¿Qué empresas del transporte deben calcular su huella de carbono? Nuevas obligaciones para grandes operadores del sector

Desde el pasado 12 de junio ha entrado en vigor un nuevo decreto que introduce importantes obligaciones en materia de sostenibilidad para las grandes empresas, también dentro del sector del transporte. Aunque no afecta a la totalidad de operadores, sí marca un antes y un después para muchas compañías que ahora deben incorporar el cálculo de su huella de carbono y diseñar planes concretos de reducción de emisiones.
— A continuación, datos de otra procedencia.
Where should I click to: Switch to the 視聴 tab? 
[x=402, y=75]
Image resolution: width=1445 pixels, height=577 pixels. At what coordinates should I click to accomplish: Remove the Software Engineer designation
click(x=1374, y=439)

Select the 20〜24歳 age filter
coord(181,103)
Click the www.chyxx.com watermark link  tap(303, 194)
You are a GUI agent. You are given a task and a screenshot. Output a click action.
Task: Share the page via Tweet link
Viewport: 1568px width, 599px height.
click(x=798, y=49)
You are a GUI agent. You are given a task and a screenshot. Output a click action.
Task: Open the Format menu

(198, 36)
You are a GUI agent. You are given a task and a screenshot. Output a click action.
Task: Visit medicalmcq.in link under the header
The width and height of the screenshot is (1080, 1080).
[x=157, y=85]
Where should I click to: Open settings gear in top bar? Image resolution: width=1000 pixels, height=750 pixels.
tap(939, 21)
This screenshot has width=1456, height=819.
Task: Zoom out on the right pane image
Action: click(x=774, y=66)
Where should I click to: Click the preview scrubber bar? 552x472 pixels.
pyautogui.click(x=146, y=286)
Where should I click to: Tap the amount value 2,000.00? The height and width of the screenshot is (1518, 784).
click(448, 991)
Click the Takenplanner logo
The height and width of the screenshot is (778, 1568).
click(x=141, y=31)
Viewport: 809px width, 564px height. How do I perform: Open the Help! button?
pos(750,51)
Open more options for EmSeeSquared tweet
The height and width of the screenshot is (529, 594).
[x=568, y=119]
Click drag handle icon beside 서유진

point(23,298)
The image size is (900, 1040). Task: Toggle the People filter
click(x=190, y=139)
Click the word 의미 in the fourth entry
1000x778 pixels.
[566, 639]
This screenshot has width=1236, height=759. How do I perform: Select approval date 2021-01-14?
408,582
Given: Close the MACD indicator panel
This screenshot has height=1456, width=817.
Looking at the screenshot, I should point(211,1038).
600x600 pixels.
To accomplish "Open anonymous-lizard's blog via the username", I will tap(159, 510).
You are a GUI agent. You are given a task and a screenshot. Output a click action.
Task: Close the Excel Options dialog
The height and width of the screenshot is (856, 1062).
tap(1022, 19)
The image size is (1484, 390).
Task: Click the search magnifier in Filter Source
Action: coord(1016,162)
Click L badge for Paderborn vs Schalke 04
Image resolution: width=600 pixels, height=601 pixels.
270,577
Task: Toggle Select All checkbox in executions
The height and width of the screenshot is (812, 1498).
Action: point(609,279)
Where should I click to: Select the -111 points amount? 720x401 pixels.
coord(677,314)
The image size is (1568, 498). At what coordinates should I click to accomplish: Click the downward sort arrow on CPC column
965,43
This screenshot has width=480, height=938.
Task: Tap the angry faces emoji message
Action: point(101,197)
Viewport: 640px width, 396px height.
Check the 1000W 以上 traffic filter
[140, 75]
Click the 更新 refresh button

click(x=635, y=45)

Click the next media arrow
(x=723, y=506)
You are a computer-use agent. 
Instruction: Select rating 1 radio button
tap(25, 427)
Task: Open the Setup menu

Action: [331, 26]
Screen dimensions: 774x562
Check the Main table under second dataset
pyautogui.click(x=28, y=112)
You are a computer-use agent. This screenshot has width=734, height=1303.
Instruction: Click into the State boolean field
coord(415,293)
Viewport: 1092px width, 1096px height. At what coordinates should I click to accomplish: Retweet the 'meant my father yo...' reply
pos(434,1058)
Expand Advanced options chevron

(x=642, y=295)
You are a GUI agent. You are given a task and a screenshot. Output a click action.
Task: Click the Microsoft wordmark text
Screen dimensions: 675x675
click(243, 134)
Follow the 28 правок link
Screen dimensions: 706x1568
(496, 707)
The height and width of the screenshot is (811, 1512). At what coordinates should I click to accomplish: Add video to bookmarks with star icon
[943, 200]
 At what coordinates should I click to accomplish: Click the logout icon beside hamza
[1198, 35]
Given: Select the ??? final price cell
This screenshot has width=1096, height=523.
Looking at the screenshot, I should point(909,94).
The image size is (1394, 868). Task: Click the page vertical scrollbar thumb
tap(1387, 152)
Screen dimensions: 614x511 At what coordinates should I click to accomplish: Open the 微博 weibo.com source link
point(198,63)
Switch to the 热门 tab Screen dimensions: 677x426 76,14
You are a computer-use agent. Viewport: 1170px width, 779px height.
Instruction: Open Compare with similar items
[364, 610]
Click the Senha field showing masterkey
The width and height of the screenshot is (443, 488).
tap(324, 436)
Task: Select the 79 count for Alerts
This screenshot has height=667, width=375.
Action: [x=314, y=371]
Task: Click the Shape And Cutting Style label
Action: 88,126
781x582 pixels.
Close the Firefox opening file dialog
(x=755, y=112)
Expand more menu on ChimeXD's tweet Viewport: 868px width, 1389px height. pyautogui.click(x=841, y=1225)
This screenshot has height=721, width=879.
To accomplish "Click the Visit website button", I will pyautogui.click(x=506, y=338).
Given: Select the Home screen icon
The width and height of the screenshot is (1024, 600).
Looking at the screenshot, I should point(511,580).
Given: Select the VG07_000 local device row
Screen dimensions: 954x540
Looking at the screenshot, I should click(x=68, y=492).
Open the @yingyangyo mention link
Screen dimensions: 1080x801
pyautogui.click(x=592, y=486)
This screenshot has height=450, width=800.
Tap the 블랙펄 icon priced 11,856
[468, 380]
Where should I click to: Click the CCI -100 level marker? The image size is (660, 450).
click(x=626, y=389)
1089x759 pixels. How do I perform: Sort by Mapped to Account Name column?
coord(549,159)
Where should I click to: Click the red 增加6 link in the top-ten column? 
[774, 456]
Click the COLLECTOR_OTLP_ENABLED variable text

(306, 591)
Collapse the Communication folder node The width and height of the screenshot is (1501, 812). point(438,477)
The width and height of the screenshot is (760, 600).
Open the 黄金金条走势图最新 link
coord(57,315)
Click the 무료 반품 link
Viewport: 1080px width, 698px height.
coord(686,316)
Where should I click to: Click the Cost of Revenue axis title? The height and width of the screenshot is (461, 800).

Nuevas exigencias medioambientales para las grandes flotas

El nuevo marco normativo establece que todas aquellas empresas que estén obligadas a presentar información no financiera —es decir, las que superen los 500 empleados o, durante dos ejercicios consecutivos, tengan más de 250 empleados de media, una facturación superior a 40 millones de euros o activos que sobrepasen los 20 millones— deberán calcular anualmente su huella de carbono.

Este cálculo no se limita al ámbito interno, ya que debe hacerse público de forma gratuita y accesible a través del sitio web corporativo, incluyendo tanto la huella generada como el plan estratégico para su reducción. Estos datos deberán integrarse también en sus informes de sostenibilidad.

Planes de reducción vinculantes y horizontes a cinco años

Más allá del cálculo, las empresas afectadas deberán diseñar y publicar un plan de reducción de emisiones con objetivos medibles y un horizonte mínimo de cinco años. Este plan debe incluir acciones concretas para reducir las emisiones de gases de efecto invernadero y alinearse con los compromisos adquiridos en el marco del Acuerdo de París, incluyendo la transición hacia una economía baja en carbono y el objetivo de neutralidad climática antes de 2050.

Aunque el decreto no impone la inscripción en el registro nacional de huella de carbono —una base de datos oficial gestionada por el Ministerio para la Transición Ecológica— sí invita a las empresas a sumarse de forma voluntaria a partir de 2026, promoviendo una mayor trazabilidad y transparencia ambiental.

Oportunidad para anticiparse desde el sector posventa

Para los talleres, operadores de flotas y distribuidores de recambios vinculados al transporte industrial, este cambio normativo supone una oportunidad estratégica. Las grandes flotas estarán obligadas a medir y reducir sus emisiones, lo que previsiblemente impulsará la renovación de componentes por otros más eficientes, una mayor atención al mantenimiento preventivo y la adopción de soluciones tecnológicas que minimicen el consumo energético y las emisiones de sus vehículos.

Asimismo, las empresas proveedoras podrán diferenciarse ofreciendo productos que contribuyan activamente a estos objetivos de sostenibilidad: desde recambios que reduzcan el peso del vehículo hasta sistemas de gestión electrónica más eficientes o servicios de consultoría medioambiental integrados.